An author who describes her own process as “noodling with words,” Tess Taylor believes writing is a calling, not a career. Taylor’s work has appeared in the Atlantic Monthly, Times Literary Supplement, The New Yorker and on NPR’s All Things Considered. Released in August, her lyric debut “The Forage House” has begun to attract attention, due to its tense themes of racism, history, and family stories. Taylor will read from this text when she visits Brandeis on Oct. 10.
“It’s a mixture of historical research and family lore. Some of the poems are about my grandmother and stories she told me, and some are about a falling down family house in Maine and some are about missionaries that went to India and some are about Thomas Jefferson and the fact that I’m also descended from him,” said Taylor in an email interview this past week.
While Taylor always knew she wanted to write, the medium of poetry became a passion of hers in high school, and later on in college. Taylor majored in English and Urban Studies at Amherst College; her thesis project was concerned with cities and their public spaces, published with ten poems and three translations.
“When I graduated I didn’t know how I was going to make a living so I started writing freelance pieces for magazines and websites for money and reading a lot of poetry and trying to write that when I could,” said Taylor. “For me that was really my first experience trying to understand, on a daily basis, what it meant to “be a writer”.”
While “The Forage House” may attract readers who love to learn about Thomas Jefferson, it is also a more intimate tale. “The book is also about family stores and the intimate and blurry places where we come to understand ourselves, and about how we try to sift through memory and history and artifact to make sense of the past—and the present,” Taylor said.
In addition to poetry, Taylor currently writes journalism and long form essays. One, titled “Remembering the Randolphs” was published in the Virginia Quarterly Review this past summer. Running at around 6,000 words, Taylor comments, “It was fun to have a big space to explore the ways an essay can leap and turn.”
Taylor is not afraid to share advice and tips with aspiring writers. “Read a lot. Don’t be afraid to copy things you like,” she said. “Write long letters to friends, even if they don’t write long letters back. Give yourself permission to be obsessed by books even if other people aren’t. Give yourself permission to spend a lot of time alone working on what you love.”
In terms of writing exercises, Taylor recommends taking a beloved poem and listing the things that are positive about it, and copying them down. “If there are special languages in your home dialect or the way your family speaks, try to make notes of these and put them in poems. Read a book and try to write it as a play. Watch a really good movie and stop it in one place and write a poem that describes the film still,” Taylor said.
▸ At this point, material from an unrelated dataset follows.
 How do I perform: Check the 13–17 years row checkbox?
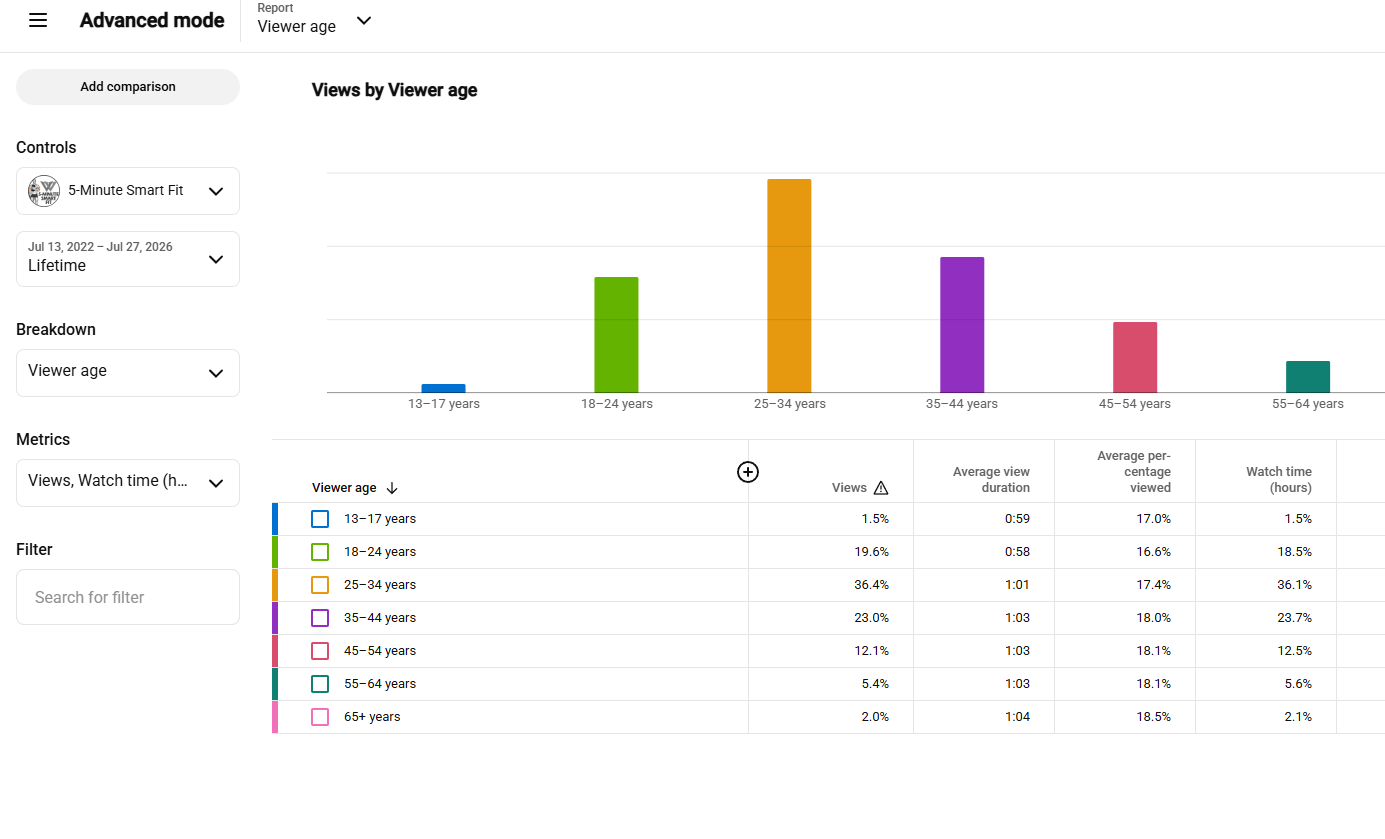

Her most important piece of advice is simple: “Keep going.”
For Taylor, a topic she finds very inspiring is the landscape. “Often I like to sit in a place and think about what the landscape was like before this place was what it was,” she said. A resident of a new suburb in California, she often muses on how the Ohlone Indians may have used the land in ages past. She also considers the lives of Spanish and Mexican immigrants, the Japanese people who got sent to internment camps during World War II, shipyard workings and first generation store owners. “I guess I sometimes think about the other chapters of the life of the place I am now,” she stated.
When Taylor comes to speak at Brandeis, she looks forward to seeing her good friend Liz Bradfield (ENG), Brandeis’ Poet-In-Residence and John Burt (ENG), whose work she admires. “And I always hope for students with really good questions!” she said.
The School of Night, Brandeis American Studies and History Department will sponsor Taylor’s reading. It will occur at 5:30 p.m. on Oct. 10, in Mandel Reading Room 303.